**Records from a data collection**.
+ + + +

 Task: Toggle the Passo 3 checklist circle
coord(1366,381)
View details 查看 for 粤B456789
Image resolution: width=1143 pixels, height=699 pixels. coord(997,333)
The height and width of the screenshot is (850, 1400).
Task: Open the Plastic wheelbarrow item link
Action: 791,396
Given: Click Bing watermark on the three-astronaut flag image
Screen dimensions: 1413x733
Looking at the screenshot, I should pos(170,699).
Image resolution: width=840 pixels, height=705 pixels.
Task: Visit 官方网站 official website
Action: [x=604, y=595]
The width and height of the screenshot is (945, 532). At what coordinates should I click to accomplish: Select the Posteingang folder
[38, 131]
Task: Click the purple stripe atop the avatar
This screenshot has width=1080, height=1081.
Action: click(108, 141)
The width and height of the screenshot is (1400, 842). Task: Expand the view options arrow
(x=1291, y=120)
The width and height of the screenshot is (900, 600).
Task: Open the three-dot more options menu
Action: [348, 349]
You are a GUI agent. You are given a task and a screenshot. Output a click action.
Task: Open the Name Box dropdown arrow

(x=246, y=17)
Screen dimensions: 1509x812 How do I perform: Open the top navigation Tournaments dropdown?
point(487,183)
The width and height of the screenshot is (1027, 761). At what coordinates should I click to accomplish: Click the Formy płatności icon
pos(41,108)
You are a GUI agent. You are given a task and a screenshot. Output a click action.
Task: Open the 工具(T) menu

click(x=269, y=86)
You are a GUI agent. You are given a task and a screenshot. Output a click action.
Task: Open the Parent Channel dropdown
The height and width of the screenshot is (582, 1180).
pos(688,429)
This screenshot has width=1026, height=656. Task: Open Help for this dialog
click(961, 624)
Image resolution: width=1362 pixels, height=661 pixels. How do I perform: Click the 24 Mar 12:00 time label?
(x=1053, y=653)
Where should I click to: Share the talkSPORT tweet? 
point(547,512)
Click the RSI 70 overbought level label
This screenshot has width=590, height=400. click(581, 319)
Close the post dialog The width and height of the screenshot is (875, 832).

+ + + +

**Directions**. Write down every entry exactly.

**Your response**.
 Task: Toggle the Passo 3 checklist circle
coord(1366,381)
View details 查看 for 粤B456789
Image resolution: width=1143 pixels, height=699 pixels. coord(997,333)
The height and width of the screenshot is (850, 1400).
Task: Open the Plastic wheelbarrow item link
Action: 791,396
Given: Click Bing watermark on the three-astronaut flag image
Screen dimensions: 1413x733
Looking at the screenshot, I should pos(170,699).
Image resolution: width=840 pixels, height=705 pixels.
Task: Visit 官方网站 official website
Action: [x=604, y=595]
The width and height of the screenshot is (945, 532). At what coordinates should I click to accomplish: Select the Posteingang folder
[38, 131]
Task: Click the purple stripe atop the avatar
This screenshot has width=1080, height=1081.
Action: click(108, 141)
The width and height of the screenshot is (1400, 842). Task: Expand the view options arrow
(x=1291, y=120)
The width and height of the screenshot is (900, 600).
Task: Open the three-dot more options menu
Action: [348, 349]
You are a GUI agent. You are given a task and a screenshot. Output a click action.
Task: Open the Name Box dropdown arrow

(x=246, y=17)
Screen dimensions: 1509x812 How do I perform: Open the top navigation Tournaments dropdown?
point(487,183)
The width and height of the screenshot is (1027, 761). At what coordinates should I click to accomplish: Click the Formy płatności icon
pos(41,108)
You are a GUI agent. You are given a task and a screenshot. Output a click action.
Task: Open the 工具(T) menu

click(x=269, y=86)
You are a GUI agent. You are given a task and a screenshot. Output a click action.
Task: Open the Parent Channel dropdown
The height and width of the screenshot is (582, 1180).
pos(688,429)
This screenshot has width=1026, height=656. Task: Open Help for this dialog
click(961, 624)
Image resolution: width=1362 pixels, height=661 pixels. How do I perform: Click the 24 Mar 12:00 time label?
(x=1053, y=653)
Where should I click to: Share the talkSPORT tweet? 
point(547,512)
Click the RSI 70 overbought level label
This screenshot has width=590, height=400. click(581, 319)
Close the post dialog The width and height of the screenshot is (875, 832).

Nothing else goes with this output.